WRITTEN PROBLEM:
Format every line of the records below as a Markdown table with the columns "Row" and "Line". Number the rows in order and omit blank lines.

LISTED RECORDS:
========
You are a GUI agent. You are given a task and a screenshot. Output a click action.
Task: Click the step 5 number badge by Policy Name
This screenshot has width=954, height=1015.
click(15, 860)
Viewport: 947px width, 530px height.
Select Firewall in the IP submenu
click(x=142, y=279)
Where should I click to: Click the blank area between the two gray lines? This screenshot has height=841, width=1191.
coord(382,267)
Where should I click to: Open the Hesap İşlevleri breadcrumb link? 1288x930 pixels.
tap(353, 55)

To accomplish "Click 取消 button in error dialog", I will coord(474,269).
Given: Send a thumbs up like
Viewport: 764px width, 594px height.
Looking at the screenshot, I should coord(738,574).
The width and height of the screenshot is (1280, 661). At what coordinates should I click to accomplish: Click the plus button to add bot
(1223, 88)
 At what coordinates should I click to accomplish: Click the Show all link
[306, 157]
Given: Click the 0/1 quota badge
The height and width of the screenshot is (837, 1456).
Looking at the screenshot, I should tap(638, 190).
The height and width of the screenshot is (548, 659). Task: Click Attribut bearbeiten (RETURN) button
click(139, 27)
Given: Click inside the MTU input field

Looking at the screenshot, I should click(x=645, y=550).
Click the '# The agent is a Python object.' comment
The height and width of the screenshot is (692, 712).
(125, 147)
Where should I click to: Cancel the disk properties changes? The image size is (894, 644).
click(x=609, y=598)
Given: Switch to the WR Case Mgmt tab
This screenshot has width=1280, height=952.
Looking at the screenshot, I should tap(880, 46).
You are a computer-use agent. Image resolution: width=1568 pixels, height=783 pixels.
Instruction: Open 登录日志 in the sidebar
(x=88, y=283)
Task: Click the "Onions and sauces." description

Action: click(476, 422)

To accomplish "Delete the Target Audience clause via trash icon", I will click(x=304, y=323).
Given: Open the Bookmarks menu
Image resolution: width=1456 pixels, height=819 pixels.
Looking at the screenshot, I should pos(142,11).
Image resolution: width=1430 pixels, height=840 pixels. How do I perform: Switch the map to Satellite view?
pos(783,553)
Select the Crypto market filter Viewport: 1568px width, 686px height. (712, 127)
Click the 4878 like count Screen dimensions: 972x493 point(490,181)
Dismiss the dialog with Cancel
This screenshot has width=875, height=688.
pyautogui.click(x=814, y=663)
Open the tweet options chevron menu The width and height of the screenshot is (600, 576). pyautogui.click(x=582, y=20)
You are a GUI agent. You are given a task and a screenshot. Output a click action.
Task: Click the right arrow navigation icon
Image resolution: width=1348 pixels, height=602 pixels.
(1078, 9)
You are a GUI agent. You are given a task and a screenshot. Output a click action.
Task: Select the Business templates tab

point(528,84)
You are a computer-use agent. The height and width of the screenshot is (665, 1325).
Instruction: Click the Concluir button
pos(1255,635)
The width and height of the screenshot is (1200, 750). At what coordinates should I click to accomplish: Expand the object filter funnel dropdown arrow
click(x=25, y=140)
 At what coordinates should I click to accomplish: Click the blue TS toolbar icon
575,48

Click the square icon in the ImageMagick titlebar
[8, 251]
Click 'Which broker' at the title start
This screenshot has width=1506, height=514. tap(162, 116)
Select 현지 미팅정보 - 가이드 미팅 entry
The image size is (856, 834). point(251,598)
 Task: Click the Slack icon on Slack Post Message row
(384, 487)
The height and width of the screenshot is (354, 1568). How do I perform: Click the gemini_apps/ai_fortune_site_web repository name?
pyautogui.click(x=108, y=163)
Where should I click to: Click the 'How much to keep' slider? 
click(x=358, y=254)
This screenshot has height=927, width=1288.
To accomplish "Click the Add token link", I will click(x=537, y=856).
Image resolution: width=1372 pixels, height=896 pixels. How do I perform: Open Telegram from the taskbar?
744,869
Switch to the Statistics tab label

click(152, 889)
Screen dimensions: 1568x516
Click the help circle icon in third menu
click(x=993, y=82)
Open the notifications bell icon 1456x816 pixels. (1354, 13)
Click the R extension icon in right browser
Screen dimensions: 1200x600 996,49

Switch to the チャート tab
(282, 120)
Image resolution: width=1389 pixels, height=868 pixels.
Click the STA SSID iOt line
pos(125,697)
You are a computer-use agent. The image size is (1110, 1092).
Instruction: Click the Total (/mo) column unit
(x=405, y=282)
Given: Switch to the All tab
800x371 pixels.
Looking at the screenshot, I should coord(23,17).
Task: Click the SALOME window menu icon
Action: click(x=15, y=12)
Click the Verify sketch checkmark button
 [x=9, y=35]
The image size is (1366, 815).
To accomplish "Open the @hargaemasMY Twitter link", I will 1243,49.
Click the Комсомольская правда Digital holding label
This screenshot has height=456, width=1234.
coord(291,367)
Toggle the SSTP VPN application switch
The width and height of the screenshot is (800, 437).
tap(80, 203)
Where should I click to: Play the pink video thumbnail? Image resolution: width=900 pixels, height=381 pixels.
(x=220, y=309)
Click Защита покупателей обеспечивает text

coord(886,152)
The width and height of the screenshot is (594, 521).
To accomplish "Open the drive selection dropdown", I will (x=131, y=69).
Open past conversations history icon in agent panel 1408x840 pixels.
========
ANSWER BELOW:
| Row | Line |
|---|---|
| 1 | You are a GUI agent. You are given a task and a screenshot. Output a click action. |
| 2 | Task: Click the step 5 number badge by Policy Name |
| 3 | This screenshot has width=954, height=1015. |
| 4 | click(15, 860) |
| 5 | Viewport: 947px width, 530px height. |
| 6 | Select Firewall in the IP submenu |
| 7 | click(x=142, y=279) |
| 8 | Where should I click to: Click the blank area between the two gray lines? This screenshot has height=841, width=1191. |
| 9 | coord(382,267) |
| 10 | Where should I click to: Open the Hesap İşlevleri breadcrumb link? 1288x930 pixels. |
| 11 | tap(353, 55) |
| 12 | To accomplish "Click 取消 button in error dialog", I will coord(474,269). |
| 13 | Given: Send a thumbs up like |
| 14 | Viewport: 764px width, 594px height. |
| 15 | Looking at the screenshot, I should coord(738,574). |
| 16 | The width and height of the screenshot is (1280, 661). At what coordinates should I click to accomplish: Click the plus button to add bot |
| 17 | (1223, 88) |
| 18 |  At what coordinates should I click to accomplish: Click the Show all link |
| 19 | [306, 157] |
| 20 | Given: Click the 0/1 quota badge |
| 21 | The height and width of the screenshot is (837, 1456). |
| 22 | Looking at the screenshot, I should tap(638, 190). |
| 23 | The height and width of the screenshot is (548, 659). Task: Click Attribut bearbeiten (RETURN) button |
| 24 | click(139, 27) |
| 25 | Given: Click inside the MTU input field |
| 26 | Looking at the screenshot, I should click(x=645, y=550). |
| 27 | Click the '# The agent is a Python object.' comment |
| 28 | The height and width of the screenshot is (692, 712). |
| 29 | (125, 147) |
| 30 | Where should I click to: Cancel the disk properties changes? The image size is (894, 644). |
| 31 | click(x=609, y=598) |
| 32 | Given: Switch to the WR Case Mgmt tab |
| 33 | This screenshot has width=1280, height=952. |
| 34 | Looking at the screenshot, I should tap(880, 46). |
| 35 | You are a computer-use agent. Image resolution: width=1568 pixels, height=783 pixels. |
| 36 | Instruction: Open 登录日志 in the sidebar |
| 37 | (x=88, y=283) |
| 38 | Task: Click the "Onions and sauces." description |
| 39 | Action: click(476, 422) |
| 40 | To accomplish "Delete the Target Audience clause via trash icon", I will click(x=304, y=323). |
| 41 | Given: Open the Bookmarks menu |
| 42 | Image resolution: width=1456 pixels, height=819 pixels. |
| 43 | Looking at the screenshot, I should pos(142,11). |
| 44 | Image resolution: width=1430 pixels, height=840 pixels. How do I perform: Switch the map to Satellite view? |
| 45 | pos(783,553) |
| 46 | Select the Crypto market filter Viewport: 1568px width, 686px height. (712, 127) |
| 47 | Click the 4878 like count Screen dimensions: 972x493 point(490,181) |
| 48 | Dismiss the dialog with Cancel |
| 49 | This screenshot has width=875, height=688. |
| 50 | pyautogui.click(x=814, y=663) |
| 51 | Open the tweet options chevron menu The width and height of the screenshot is (600, 576). pyautogui.click(x=582, y=20) |
| 52 | You are a GUI agent. You are given a task and a screenshot. Output a click action. |
| 53 | Task: Click the right arrow navigation icon |
| 54 | Image resolution: width=1348 pixels, height=602 pixels. |
| 55 | (1078, 9) |
| 56 | You are a GUI agent. You are given a task and a screenshot. Output a click action. |
| 57 | Task: Select the Business templates tab |
| 58 | point(528,84) |
| 59 | You are a computer-use agent. The height and width of the screenshot is (665, 1325). |
| 60 | Instruction: Click the Concluir button |
| 61 | pos(1255,635) |
| 62 | The width and height of the screenshot is (1200, 750). At what coordinates should I click to accomplish: Expand the object filter funnel dropdown arrow |
| 63 | click(x=25, y=140) |
| 64 |  At what coordinates should I click to accomplish: Click the blue TS toolbar icon |
| 65 | 575,48 |
| 66 | Click the square icon in the ImageMagick titlebar |
| 67 | [8, 251] |
| 68 | Click 'Which broker' at the title start |
| 69 | This screenshot has width=1506, height=514. tap(162, 116) |
| 70 | Select 현지 미팅정보 - 가이드 미팅 entry |
| 71 | The image size is (856, 834). point(251,598) |
| 72 |  Task: Click the Slack icon on Slack Post Message row |
| 73 | (384, 487) |
| 74 | The height and width of the screenshot is (354, 1568). How do I perform: Click the gemini_apps/ai_fortune_site_web repository name? |
| 75 | pyautogui.click(x=108, y=163) |
| 76 | Where should I click to: Click the 'How much to keep' slider?  |
| 77 | click(x=358, y=254) |
| 78 | This screenshot has height=927, width=1288. |
| 79 | To accomplish "Click the Add token link", I will click(x=537, y=856). |
| 80 | Image resolution: width=1372 pixels, height=896 pixels. How do I perform: Open Telegram from the taskbar? |
| 81 | 744,869 |
| 82 | Switch to the Statistics tab label |
| 83 | click(152, 889) |
| 84 | Screen dimensions: 1568x516 |
| 85 | Click the help circle icon in third menu |
| 86 | click(x=993, y=82) |
| 87 | Open the notifications bell icon 1456x816 pixels. (1354, 13) |
| 88 | Click the R extension icon in right browser |
| 89 | Screen dimensions: 1200x600 996,49 |
| 90 | Switch to the チャート tab |
| 91 | (282, 120) |
| 92 | Image resolution: width=1389 pixels, height=868 pixels. |
| 93 | Click the STA SSID iOt line |
| 94 | pos(125,697) |
| 95 | You are a computer-use agent. The image size is (1110, 1092). |
| 96 | Instruction: Click the Total (/mo) column unit |
| 97 | (x=405, y=282) |
| 98 | Given: Switch to the All tab |
| 99 | 800x371 pixels. |
| 100 | Looking at the screenshot, I should coord(23,17). |
| 101 | Task: Click the SALOME window menu icon |
| 102 | Action: click(x=15, y=12) |
| 103 | Click the Verify sketch checkmark button |
| 104 |  [x=9, y=35] |
| 105 | The image size is (1366, 815). |
| 106 | To accomplish "Open the @hargaemasMY Twitter link", I will 1243,49. |
| 107 | Click the Комсомольская правда Digital holding label |
| 108 | This screenshot has height=456, width=1234. |
| 109 | coord(291,367) |
| 110 | Toggle the SSTP VPN application switch |
| 111 | The width and height of the screenshot is (800, 437). |
| 112 | tap(80, 203) |
| 113 | Where should I click to: Play the pink video thumbnail? Image resolution: width=900 pixels, height=381 pixels. |
| 114 | (x=220, y=309) |
| 115 | Click Защита покупателей обеспечивает text |
| 116 | coord(886,152) |
| 117 | The width and height of the screenshot is (594, 521). |
| 118 | To accomplish "Open the drive selection dropdown", I will (x=131, y=69). |
| 119 | Open past conversations history icon in agent panel 1408x840 pixels. |